### ENTRIES SUPPLIED
----------------------------------------

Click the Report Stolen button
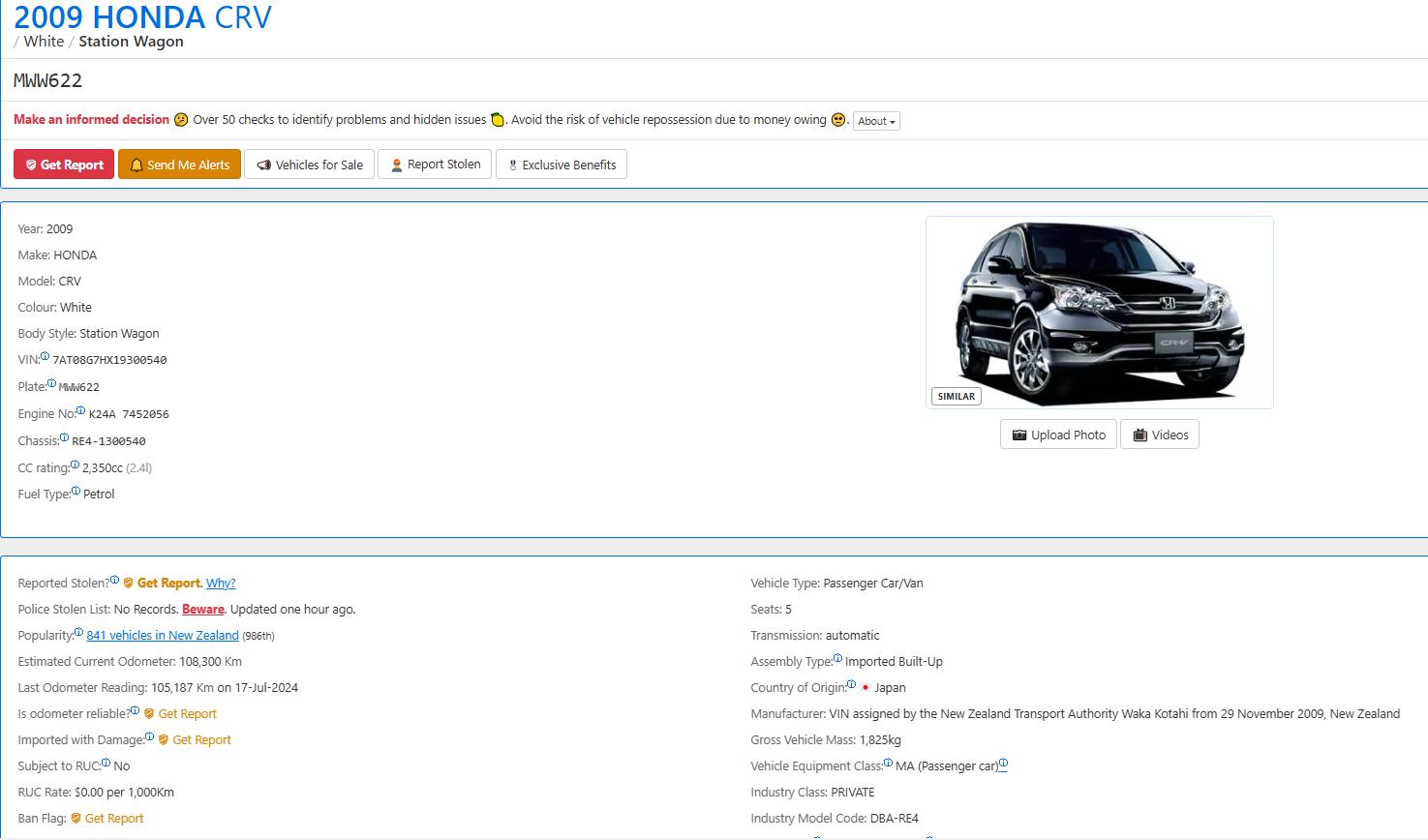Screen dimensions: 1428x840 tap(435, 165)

----------------------------------------

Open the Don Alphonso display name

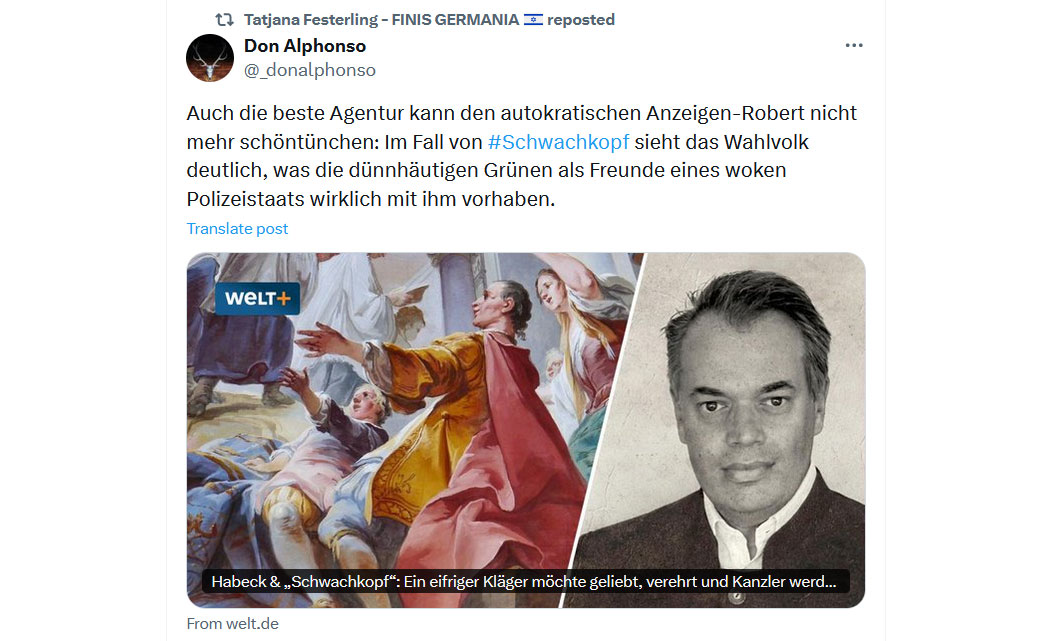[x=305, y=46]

----------------------------------------

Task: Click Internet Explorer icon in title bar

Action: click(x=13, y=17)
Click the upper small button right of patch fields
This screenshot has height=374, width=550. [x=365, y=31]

----------------------------------------

### PROBLEM TO SOLVE
Reproduce the material word for word, starting at the line that contains "Task: Click Internet" and ending at the line that contains "This screenshot has". Include both of those lines.

### TASK RESULT
Task: Click Internet Explorer icon in title bar

Action: click(x=13, y=17)
Click the upper small button right of patch fields
This screenshot has height=374, width=550. [x=365, y=31]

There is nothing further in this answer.